Exercise requirements>
Repeat the lines of the records from the one containing "This screenshot has width=1280, height=720." through the one containing "Click the 塔防", inclusive, with no changes.

Extracted records>
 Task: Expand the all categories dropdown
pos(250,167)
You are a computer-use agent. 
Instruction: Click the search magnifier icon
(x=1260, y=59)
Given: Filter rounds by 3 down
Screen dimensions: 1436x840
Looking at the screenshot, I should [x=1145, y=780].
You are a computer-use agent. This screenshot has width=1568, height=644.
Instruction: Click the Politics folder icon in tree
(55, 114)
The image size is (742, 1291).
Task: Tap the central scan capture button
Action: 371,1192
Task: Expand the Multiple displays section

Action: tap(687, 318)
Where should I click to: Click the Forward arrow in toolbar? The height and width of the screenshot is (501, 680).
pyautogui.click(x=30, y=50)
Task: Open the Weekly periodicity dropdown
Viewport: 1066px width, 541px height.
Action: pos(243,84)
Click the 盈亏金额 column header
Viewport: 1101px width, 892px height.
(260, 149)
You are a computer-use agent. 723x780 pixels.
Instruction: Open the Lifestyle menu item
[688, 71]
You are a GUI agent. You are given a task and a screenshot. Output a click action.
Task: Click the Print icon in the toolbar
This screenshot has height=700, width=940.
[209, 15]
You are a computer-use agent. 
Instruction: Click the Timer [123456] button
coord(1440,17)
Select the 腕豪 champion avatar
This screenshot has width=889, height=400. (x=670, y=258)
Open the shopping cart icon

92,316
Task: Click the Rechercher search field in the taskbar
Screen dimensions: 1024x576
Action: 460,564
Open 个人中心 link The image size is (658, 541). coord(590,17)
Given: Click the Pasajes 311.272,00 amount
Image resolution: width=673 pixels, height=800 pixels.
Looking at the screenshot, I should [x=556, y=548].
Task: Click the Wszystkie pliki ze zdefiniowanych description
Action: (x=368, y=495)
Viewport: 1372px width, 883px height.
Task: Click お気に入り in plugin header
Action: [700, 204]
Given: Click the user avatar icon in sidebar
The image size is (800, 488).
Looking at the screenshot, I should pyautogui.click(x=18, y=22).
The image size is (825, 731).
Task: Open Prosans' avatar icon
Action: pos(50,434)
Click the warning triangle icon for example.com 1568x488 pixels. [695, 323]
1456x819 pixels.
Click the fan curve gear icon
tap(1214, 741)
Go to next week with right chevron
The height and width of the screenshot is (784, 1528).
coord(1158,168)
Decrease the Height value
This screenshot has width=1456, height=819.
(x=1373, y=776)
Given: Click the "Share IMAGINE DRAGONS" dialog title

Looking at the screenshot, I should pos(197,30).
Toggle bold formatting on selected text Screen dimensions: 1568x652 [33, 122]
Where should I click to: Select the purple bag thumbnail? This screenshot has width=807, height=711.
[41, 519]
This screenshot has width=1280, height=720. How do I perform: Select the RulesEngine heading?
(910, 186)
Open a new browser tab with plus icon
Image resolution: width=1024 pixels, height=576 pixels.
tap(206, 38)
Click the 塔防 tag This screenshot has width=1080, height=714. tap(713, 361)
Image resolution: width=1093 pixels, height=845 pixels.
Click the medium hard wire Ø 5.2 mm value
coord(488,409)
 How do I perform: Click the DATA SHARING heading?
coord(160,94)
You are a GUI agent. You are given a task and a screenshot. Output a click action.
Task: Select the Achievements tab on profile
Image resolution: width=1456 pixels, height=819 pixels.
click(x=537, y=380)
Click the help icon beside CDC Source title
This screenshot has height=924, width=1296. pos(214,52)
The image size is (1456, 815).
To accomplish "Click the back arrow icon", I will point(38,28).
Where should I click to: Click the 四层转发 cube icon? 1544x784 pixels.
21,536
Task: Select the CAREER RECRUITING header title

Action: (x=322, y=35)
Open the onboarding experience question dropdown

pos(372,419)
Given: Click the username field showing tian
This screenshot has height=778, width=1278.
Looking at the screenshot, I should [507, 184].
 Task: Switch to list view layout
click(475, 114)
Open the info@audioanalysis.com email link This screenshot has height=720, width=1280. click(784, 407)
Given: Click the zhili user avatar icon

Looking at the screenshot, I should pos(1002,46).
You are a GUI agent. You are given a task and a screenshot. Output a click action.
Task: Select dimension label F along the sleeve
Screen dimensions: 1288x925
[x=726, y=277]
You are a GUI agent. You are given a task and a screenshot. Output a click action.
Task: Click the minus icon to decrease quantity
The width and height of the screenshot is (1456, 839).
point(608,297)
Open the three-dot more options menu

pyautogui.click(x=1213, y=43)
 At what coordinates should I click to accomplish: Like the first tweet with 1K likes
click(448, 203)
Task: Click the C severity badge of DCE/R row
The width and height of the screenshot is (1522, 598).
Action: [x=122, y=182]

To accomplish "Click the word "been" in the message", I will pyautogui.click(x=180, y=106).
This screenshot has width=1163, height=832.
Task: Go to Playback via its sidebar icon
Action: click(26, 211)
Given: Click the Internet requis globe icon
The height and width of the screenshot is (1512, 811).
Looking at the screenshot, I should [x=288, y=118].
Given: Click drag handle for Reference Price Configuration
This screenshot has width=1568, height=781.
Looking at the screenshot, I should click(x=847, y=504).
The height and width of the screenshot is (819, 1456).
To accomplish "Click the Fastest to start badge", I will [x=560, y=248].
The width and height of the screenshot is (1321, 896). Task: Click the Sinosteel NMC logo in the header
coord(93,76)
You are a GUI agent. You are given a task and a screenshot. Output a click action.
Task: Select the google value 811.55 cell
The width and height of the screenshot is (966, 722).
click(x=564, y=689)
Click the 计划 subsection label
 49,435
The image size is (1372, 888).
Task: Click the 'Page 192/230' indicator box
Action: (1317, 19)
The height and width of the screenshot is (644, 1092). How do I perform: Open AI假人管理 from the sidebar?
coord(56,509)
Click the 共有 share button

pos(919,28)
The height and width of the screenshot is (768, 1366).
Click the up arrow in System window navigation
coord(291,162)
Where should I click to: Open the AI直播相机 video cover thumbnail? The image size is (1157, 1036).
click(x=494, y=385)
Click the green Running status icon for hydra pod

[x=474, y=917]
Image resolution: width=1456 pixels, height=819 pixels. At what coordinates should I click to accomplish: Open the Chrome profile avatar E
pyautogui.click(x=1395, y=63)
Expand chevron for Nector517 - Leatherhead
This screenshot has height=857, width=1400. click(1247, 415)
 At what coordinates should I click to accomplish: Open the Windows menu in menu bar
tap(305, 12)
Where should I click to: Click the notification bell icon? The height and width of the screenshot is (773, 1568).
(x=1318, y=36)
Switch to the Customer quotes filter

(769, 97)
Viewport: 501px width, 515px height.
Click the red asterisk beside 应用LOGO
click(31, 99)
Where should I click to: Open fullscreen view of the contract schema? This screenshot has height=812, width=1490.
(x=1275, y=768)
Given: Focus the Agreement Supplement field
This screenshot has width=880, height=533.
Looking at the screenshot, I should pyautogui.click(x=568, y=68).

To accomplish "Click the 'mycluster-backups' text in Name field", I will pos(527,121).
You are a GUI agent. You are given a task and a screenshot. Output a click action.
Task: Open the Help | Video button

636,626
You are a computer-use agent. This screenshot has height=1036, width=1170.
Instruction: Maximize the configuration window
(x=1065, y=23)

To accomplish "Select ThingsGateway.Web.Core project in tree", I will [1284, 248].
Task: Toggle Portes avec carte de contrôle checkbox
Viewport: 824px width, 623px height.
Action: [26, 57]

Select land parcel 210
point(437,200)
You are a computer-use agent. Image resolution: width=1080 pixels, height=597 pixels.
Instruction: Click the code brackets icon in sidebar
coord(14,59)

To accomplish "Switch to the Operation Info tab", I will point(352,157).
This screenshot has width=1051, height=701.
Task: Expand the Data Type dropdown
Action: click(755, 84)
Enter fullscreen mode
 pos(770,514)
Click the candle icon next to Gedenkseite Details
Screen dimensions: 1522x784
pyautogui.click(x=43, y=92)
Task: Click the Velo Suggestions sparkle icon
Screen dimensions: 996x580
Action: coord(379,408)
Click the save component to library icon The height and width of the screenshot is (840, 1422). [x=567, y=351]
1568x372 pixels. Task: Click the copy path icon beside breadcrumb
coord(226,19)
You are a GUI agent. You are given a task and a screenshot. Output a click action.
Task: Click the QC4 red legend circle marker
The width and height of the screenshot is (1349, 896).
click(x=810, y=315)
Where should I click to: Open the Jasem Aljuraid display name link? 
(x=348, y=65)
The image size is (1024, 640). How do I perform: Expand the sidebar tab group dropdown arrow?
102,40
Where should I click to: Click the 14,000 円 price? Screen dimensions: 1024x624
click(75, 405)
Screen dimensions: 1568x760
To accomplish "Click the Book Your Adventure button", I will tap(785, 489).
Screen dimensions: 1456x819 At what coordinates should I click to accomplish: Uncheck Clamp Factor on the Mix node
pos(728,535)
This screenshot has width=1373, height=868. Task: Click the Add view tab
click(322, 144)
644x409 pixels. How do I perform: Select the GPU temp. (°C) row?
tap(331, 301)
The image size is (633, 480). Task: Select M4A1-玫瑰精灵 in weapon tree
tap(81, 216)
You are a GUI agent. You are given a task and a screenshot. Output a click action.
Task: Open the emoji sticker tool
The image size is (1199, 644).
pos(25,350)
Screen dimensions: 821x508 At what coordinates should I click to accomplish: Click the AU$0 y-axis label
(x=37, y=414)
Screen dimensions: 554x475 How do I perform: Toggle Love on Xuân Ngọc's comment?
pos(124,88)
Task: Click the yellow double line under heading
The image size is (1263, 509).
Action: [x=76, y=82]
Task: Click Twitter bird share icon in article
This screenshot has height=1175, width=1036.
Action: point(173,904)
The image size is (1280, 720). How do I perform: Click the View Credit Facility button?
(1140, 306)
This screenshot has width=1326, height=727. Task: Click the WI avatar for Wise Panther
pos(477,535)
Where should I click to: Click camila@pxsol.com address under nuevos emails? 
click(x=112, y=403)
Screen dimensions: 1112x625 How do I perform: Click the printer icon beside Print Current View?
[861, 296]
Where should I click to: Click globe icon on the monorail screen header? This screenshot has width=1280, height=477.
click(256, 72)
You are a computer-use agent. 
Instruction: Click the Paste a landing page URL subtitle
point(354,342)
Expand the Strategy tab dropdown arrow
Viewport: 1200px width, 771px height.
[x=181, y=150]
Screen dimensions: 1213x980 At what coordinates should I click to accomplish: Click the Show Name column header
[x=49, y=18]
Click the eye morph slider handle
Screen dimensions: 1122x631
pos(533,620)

Final result>
This screenshot has width=1280, height=720. How do I perform: Select the RulesEngine heading?
(910, 186)
Open a new browser tab with plus icon
Image resolution: width=1024 pixels, height=576 pixels.
tap(206, 38)
Click the 塔防 tag This screenshot has width=1080, height=714. tap(713, 361)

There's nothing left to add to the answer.